**Problem to work on**
Extract every line of text from the material below verbatim, leaving out the pictures.

**Material for this task**
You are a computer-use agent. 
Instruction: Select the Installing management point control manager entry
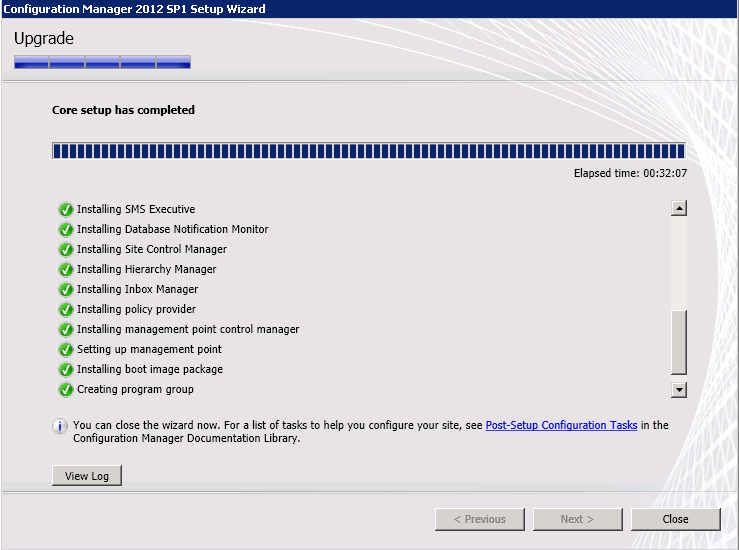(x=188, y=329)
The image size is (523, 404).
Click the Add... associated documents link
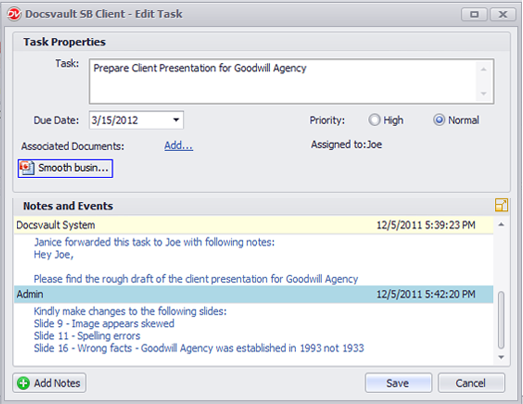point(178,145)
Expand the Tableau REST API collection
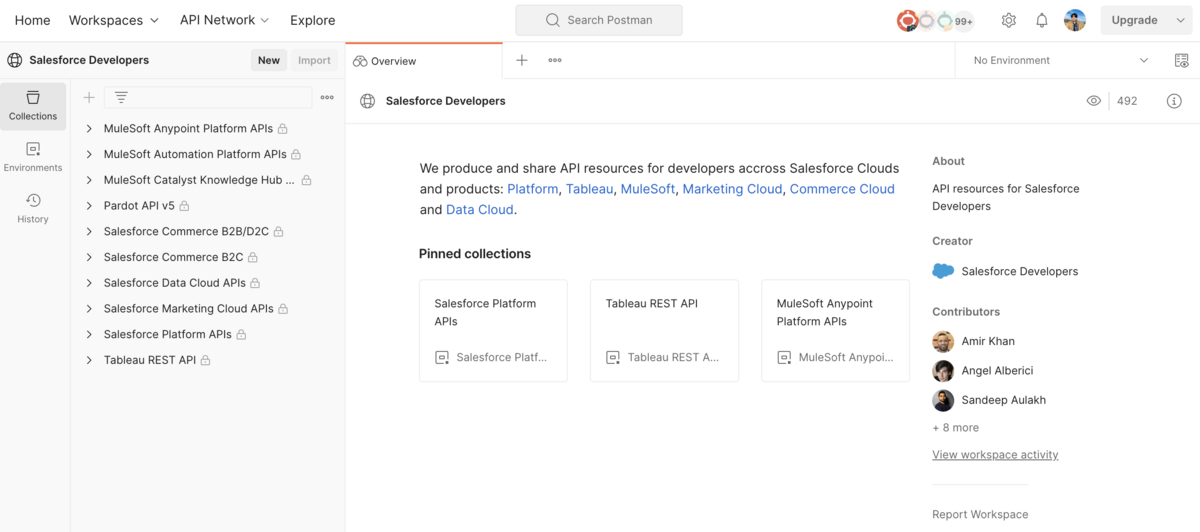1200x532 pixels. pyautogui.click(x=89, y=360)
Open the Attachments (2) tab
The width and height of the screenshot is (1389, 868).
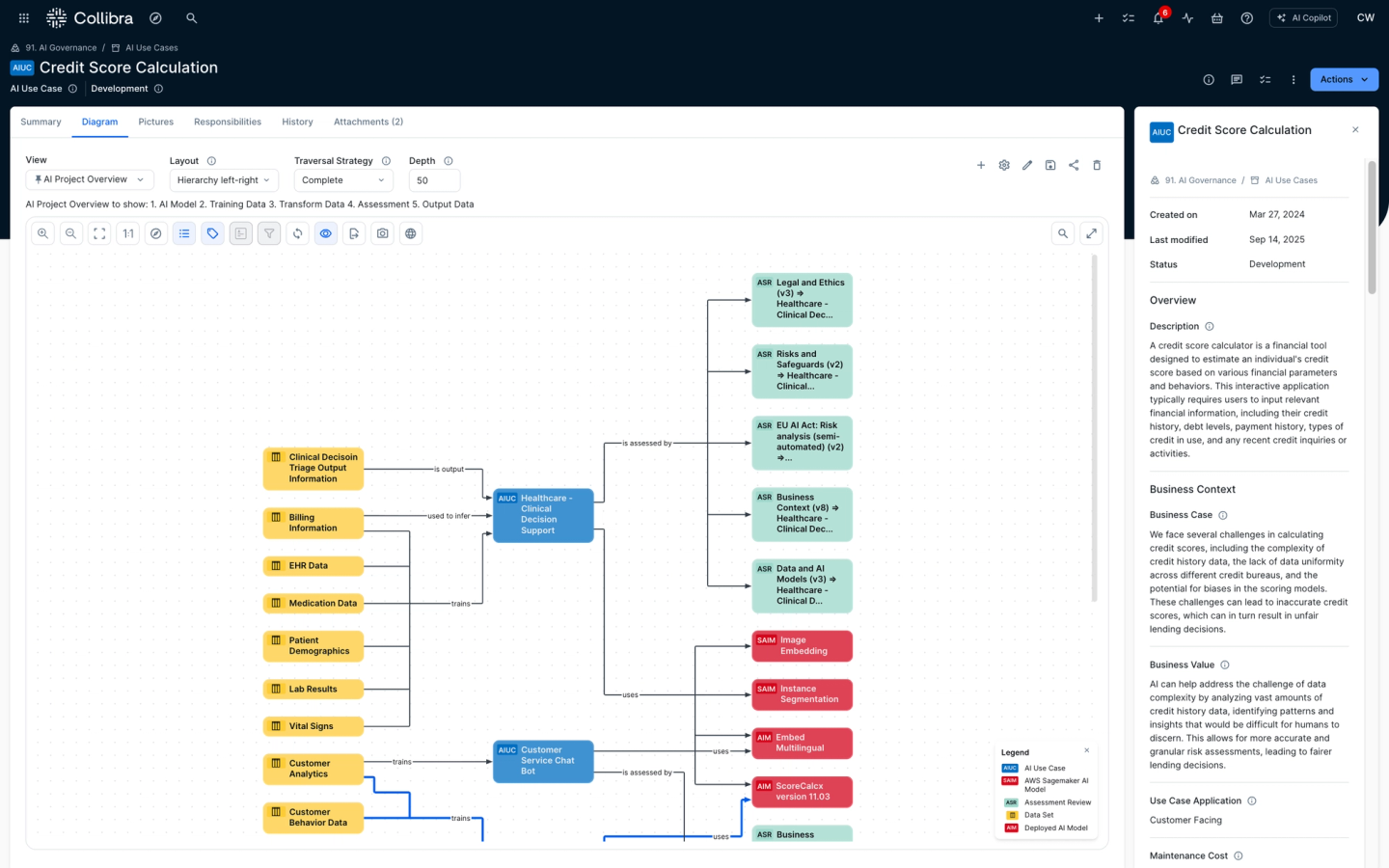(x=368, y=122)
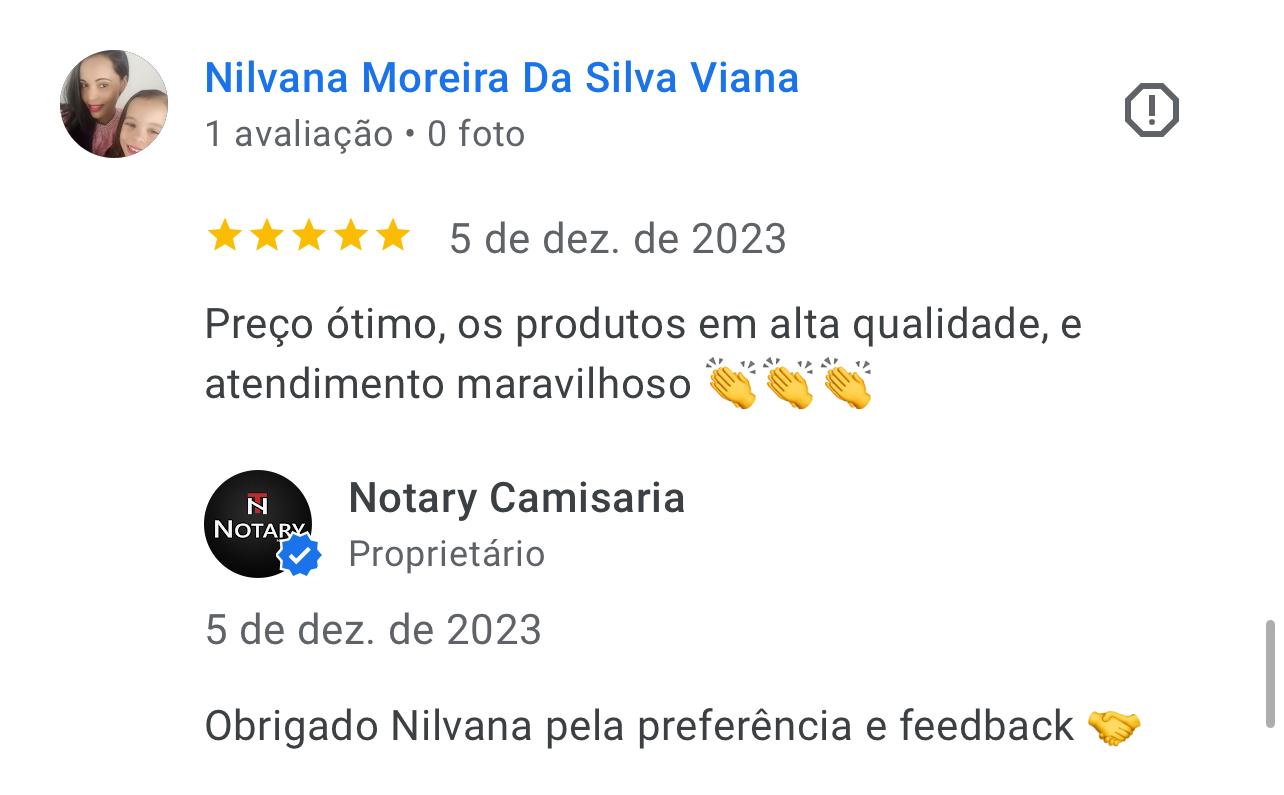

**Solution to the exercise**
You are a computer-use agent. 
Instruction: Select the Installing management point control manager entry
(x=188, y=329)
The image size is (523, 404).
Click the Add... associated documents link
point(178,145)
Expand the Tableau REST API collection
1200x532 pixels. pyautogui.click(x=89, y=360)
Open the Attachments (2) tab
The width and height of the screenshot is (1389, 868).
(x=368, y=122)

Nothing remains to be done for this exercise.